Transcribe the line holding "Click the 新增提成 button" together with every line after it, through the end of the records, exactly and with no pictures.

------------------------------------------------------------

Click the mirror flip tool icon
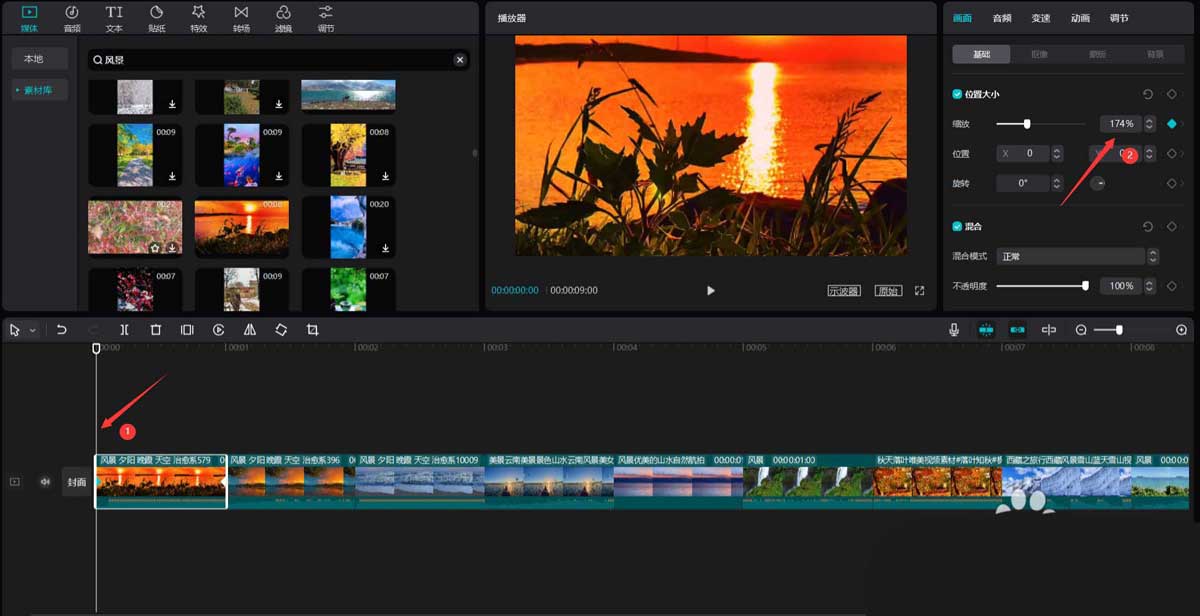1200x616 pixels. point(250,330)
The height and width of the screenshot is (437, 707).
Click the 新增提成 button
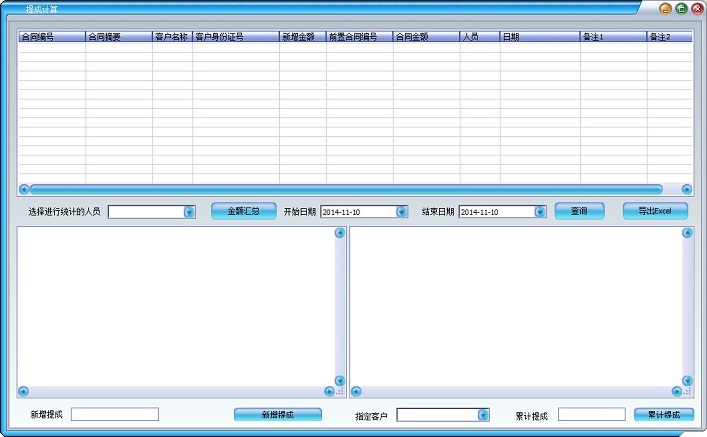click(278, 414)
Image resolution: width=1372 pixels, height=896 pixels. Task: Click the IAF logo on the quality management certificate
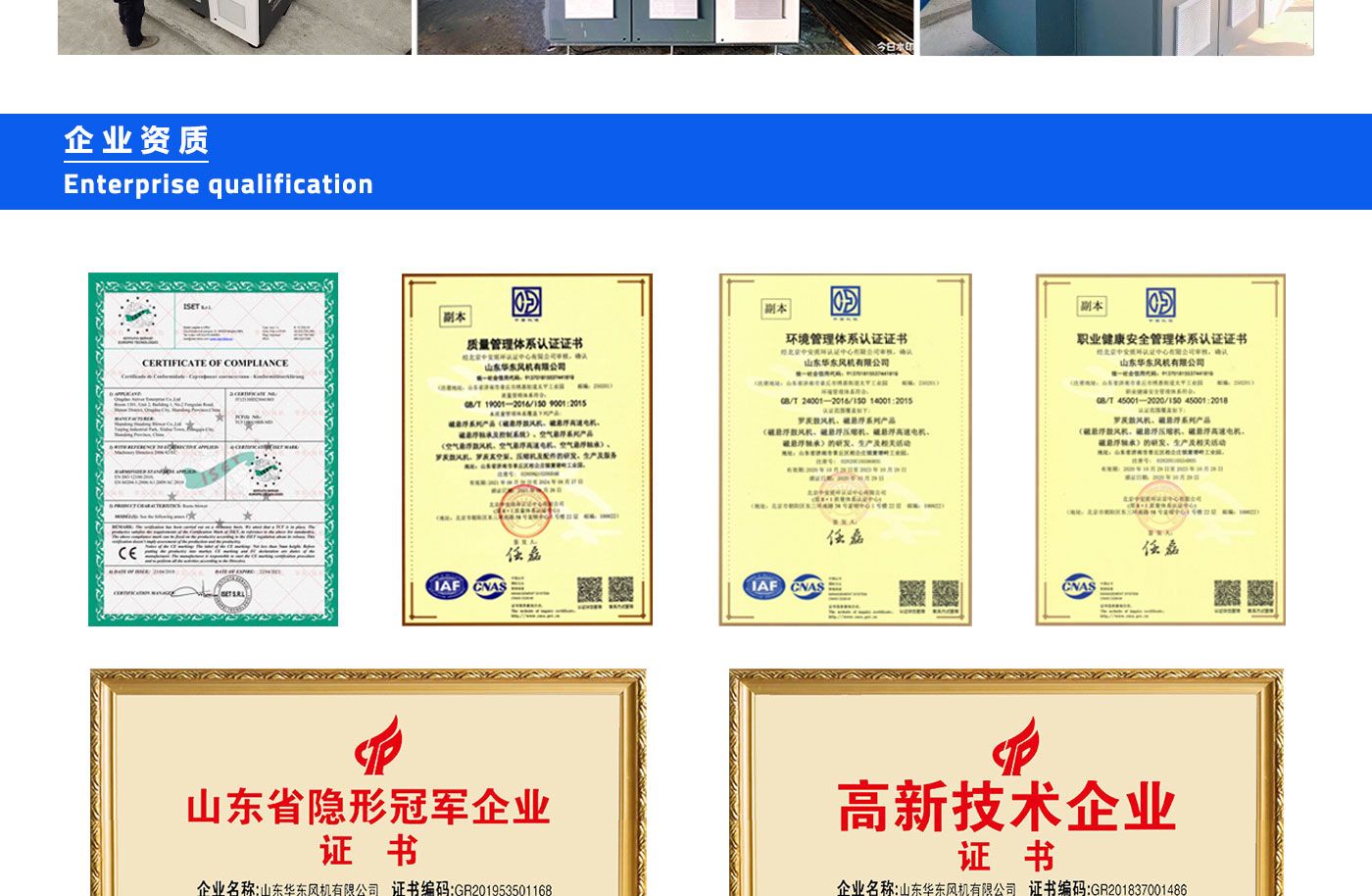(446, 586)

------------------------------------------------------------

Result of this exercise:
Click the 新增提成 button
click(278, 414)
Image resolution: width=1372 pixels, height=896 pixels. Task: Click the IAF logo on the quality management certificate
(446, 586)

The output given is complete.